Thinking of Airplane remineds me of the people who were supposed to be serious leading men but fumbled that gig, and made successful late-career moves into comedy: Leslie Nielsen, George Hamilton, Alec Baldwin. I'd love to know how this happens, how the actors make the change and how the industry buys in. How do go to the money men and say: "Here's a great idea -- George Hamilton doing a comic send-up of Zorro."?
And just to throw another of my quirky concerns in, why isn't there a book about the great straight men, Bud Abbott, Dean Martin, George Burns, Margaret DuMont, etc., and what it takes to be one?

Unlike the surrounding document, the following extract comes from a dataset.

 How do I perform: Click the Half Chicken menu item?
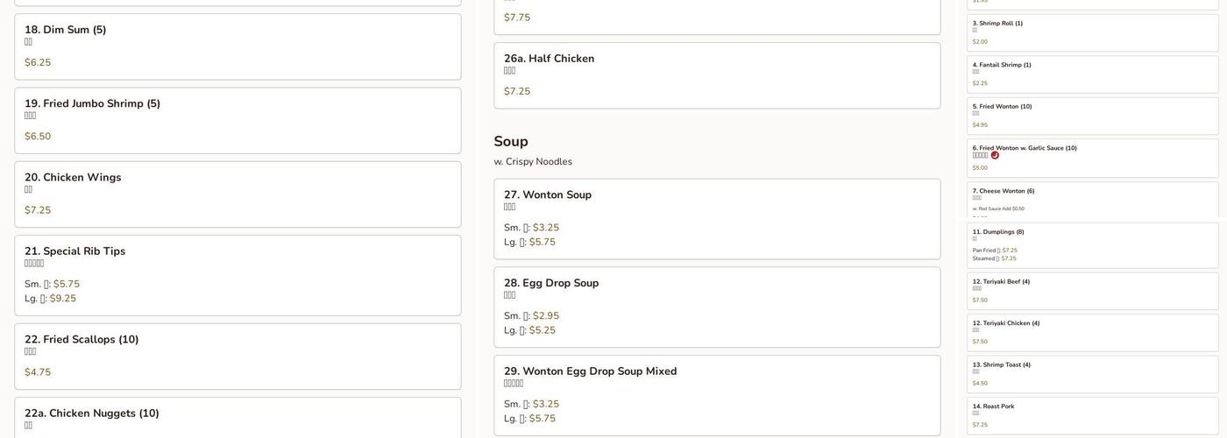coord(717,75)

Posted by: CJColucci | Monday, June 28, 2010 at 01:36 PM
Oswald makes a great point in the part you quoted, but there's also this bit:
It's something that few post-modern satirists or parodists get right. Mr. Show with Bob and David is one of the few that does.Posted by: Sarah TX | Monday, June 28, 2010 at 03:12 PM
Sarah,
Another way I've heard for what made Leslie Neilson so good "he doesn't act like he is in a comedy"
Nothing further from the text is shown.